2 In general, little evidence of solvency contagion is found. When liquidity channels are considered, contagion risk may become prominent. Liquidity channels consist of fire sales (see Cifuentes
et al. [
15] for instance) and liquidity hoarding (see Fourel
et al. [
16] for instance). These channels are relevant for banks for which core activity is maturity transformation. For insurance, liquidity concerns are less important. The unique case of international analysis is Alves
et al. [
17], where the interconnections between 53 major European banks are analyzed. Researchers use market data (stock prices) or accounting data (profits, turnover,
etc.) to circumvent the scarcity of bilateral exposure data. Concerning contagion between insurance and banks, Schmid and Walter [
18] investigate the profitability of U.S. financial firms between 1985 and 2004. One of their most relevant results for our paper is that commercial banks do not benefit from developing insurance activity. Brewer and Jackson [
19] analyze the impact of three announcements in 1990 on the abnormal returns of U.S. commercial banks and U.S. life-insurers. Their empirical findings provide mixed results due to an overlapping of information effects and competitiveness effects. They show that there is less contagion risk from the insurance sector to the banking sector than from the banking sector to the insurance sector. Still on the U.S. market, Filson and Olfati [
20] analyze abnormal returns following mergers of U.S. banks between 2001 and 2011. This date range includes the 1999 Gramm-Leach-Bliley Act authorizing commercial banks to perform also investment banking, securities brokerage and insurance activities. They show that diversification creates value, contrasting with Schmid and Walter [
18]. Analyzing extreme stock return co-movements between major financial firms of the U.S., Germany and U.K. between 1990 and 2003, Minderhoud [
21] shows that correlation during normal periods is significantly different from correlation during crisis periods. Interpreting extreme co-movements as contagion phenomena, he concludes that there is contagion risk from the insurance sector to the banking sector, despite the results of Brewer and Jackson [
19]. His results are two-fold: there is no diversification pattern during crisis time, but a diversification advantage may exist in standard periods. Stringa and Monks [
22] study six events in the U.K. financial market between 2002 and 2003 to assess the risk of contagion from the insurance sector to the banking sector. They pinpoint the heterogeneity of banks’ responses to a distress. In particular, financial conglomerates are much more affected than pure banks. A key paper concerning European financial conglomerates is van Lelyveld and Knot [
23]. The authors compare the market performances of major European financial conglomerates with the market performances of major EU banks and insurances between 1995 and 2005. They investigate if a conglomerate has a better performance than the sum of its banking part and of its insurance part. They find that the diversification effect is only a recent phenomenon. Moreover, there is a large heterogeneity of the diversification discount. The authors interpret their results as the outcome of a combination of diversification and opacity.
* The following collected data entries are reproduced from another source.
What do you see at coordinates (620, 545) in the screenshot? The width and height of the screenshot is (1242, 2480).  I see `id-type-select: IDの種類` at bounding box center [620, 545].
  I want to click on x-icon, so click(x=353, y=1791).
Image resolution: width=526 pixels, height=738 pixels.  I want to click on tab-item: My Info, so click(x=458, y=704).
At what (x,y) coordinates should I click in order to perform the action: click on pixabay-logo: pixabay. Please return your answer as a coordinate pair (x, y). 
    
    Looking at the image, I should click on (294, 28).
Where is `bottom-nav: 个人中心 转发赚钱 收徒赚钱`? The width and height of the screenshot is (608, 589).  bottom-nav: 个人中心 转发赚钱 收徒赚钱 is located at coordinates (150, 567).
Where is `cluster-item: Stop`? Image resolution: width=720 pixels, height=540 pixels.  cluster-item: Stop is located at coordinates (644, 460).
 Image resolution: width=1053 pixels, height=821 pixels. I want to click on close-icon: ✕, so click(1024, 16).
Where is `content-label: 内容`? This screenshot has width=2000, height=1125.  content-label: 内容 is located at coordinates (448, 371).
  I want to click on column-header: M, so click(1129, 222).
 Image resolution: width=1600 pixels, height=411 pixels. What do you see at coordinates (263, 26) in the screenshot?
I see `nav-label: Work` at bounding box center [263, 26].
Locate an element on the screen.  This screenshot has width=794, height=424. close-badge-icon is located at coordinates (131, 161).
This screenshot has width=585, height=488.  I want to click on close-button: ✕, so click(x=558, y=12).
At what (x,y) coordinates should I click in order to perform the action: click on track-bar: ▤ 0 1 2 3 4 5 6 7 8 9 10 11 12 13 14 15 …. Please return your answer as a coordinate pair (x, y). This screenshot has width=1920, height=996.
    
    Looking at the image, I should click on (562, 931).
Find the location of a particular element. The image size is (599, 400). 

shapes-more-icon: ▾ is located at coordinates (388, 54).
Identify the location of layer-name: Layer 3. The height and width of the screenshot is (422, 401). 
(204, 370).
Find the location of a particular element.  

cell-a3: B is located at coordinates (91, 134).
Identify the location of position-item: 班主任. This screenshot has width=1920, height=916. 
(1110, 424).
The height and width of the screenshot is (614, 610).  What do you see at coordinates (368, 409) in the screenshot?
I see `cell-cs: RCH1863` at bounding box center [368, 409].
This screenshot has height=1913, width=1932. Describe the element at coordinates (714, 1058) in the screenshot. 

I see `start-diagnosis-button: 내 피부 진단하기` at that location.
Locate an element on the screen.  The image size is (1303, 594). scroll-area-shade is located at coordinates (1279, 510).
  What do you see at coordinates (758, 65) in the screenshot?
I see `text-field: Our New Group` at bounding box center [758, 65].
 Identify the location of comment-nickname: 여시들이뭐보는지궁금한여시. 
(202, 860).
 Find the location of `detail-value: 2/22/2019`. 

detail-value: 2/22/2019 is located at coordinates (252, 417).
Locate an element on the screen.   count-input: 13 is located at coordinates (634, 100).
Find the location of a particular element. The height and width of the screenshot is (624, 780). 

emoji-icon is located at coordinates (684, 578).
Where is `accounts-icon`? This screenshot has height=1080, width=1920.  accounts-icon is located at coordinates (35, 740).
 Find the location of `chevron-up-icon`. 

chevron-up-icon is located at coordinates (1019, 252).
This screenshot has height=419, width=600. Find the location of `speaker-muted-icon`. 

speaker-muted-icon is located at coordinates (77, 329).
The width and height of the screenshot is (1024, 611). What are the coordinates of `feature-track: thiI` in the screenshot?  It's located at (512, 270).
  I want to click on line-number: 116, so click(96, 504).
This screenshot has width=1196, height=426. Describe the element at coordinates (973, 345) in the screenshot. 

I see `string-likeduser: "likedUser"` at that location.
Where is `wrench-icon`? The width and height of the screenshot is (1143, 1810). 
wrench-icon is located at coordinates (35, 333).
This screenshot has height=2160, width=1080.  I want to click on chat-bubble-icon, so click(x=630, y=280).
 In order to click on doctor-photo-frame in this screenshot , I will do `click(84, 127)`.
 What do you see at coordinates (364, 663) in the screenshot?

Empirical papers about financial conglomerates or, more generally, about spill over effects between the banking sector and the insurance sector present contrasting results. The results based on the stock returns of publicly-traded firms unveil market participants’ assessments of financial conglomerates. To the best of our knowledge, our paper is the first paper to provide an empirical analysis based on a specific type of data: bilateral exposure data. Market or accounting data are a collection of individual data. Although very informative, the links that are put in evidence with such data are statistical links, such as correlation or Granger causality. In contrast, bilateral exposures are structural financial links. One aspect of our contribution is therefore to bring a new perspective to the questions previously analyzed in the literature.